┌─ DATA PROVIDED
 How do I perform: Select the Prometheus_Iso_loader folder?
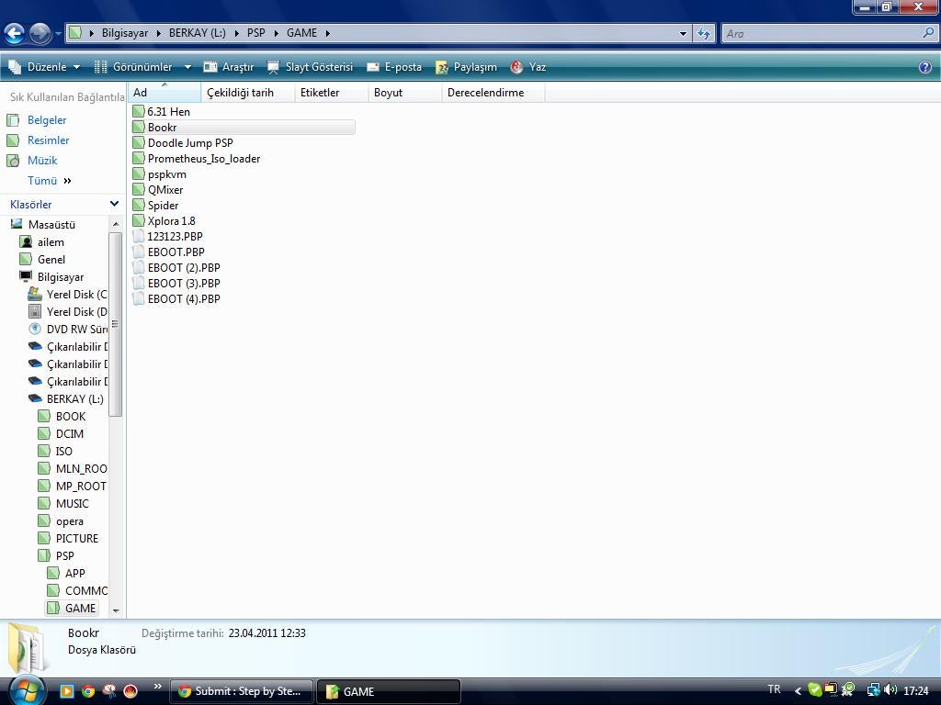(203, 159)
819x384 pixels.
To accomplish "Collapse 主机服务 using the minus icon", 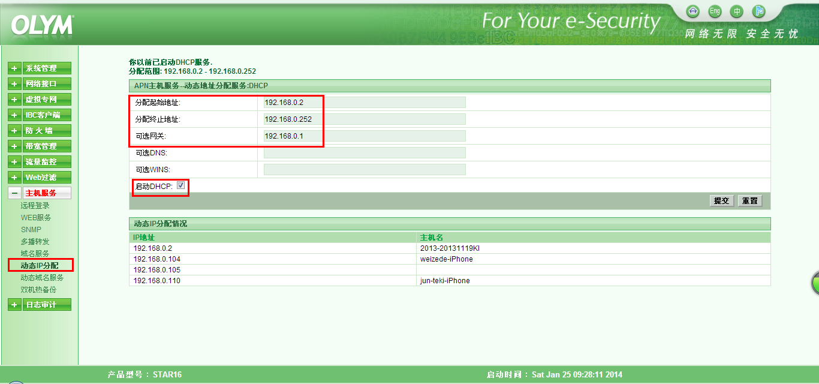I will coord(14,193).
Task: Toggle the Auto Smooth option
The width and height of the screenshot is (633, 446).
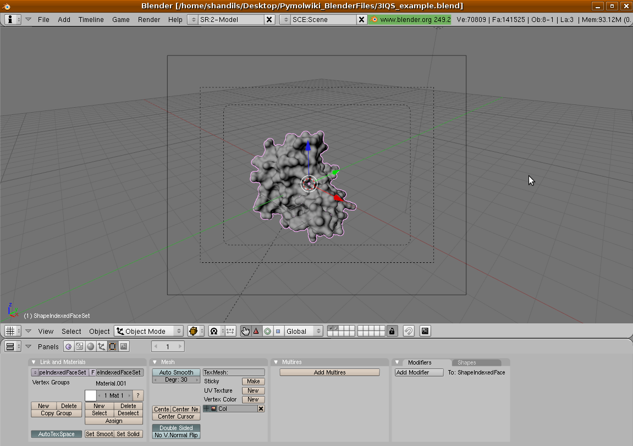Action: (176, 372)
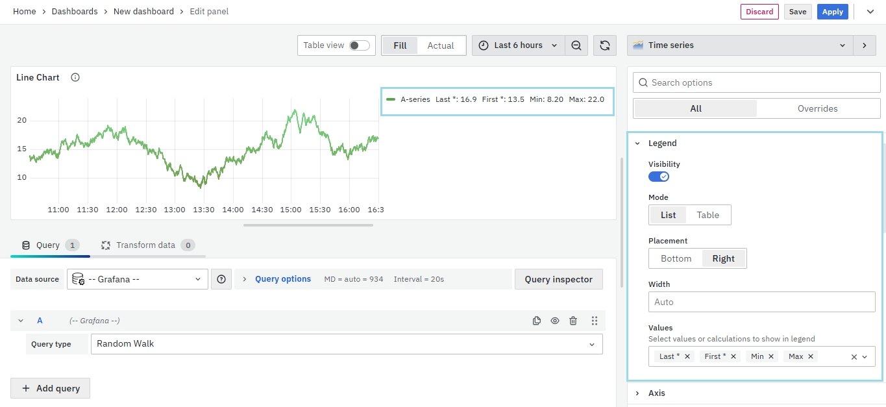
└─
WORK INSTRUCTIONS:
Starting at the line that contains "Task: Toggle the Auto Smooth option" and running through the end of the records, render the records as a two-column CSV with the headers request and answer. Give one row per request, put each field in quotation marks, turn any line breaks into spaces, and leave the pictures out.

REPLY:
request,answer
"Task: Toggle the Auto Smooth option The width and height of the screenshot is (633, 446).","Action: (176, 372)"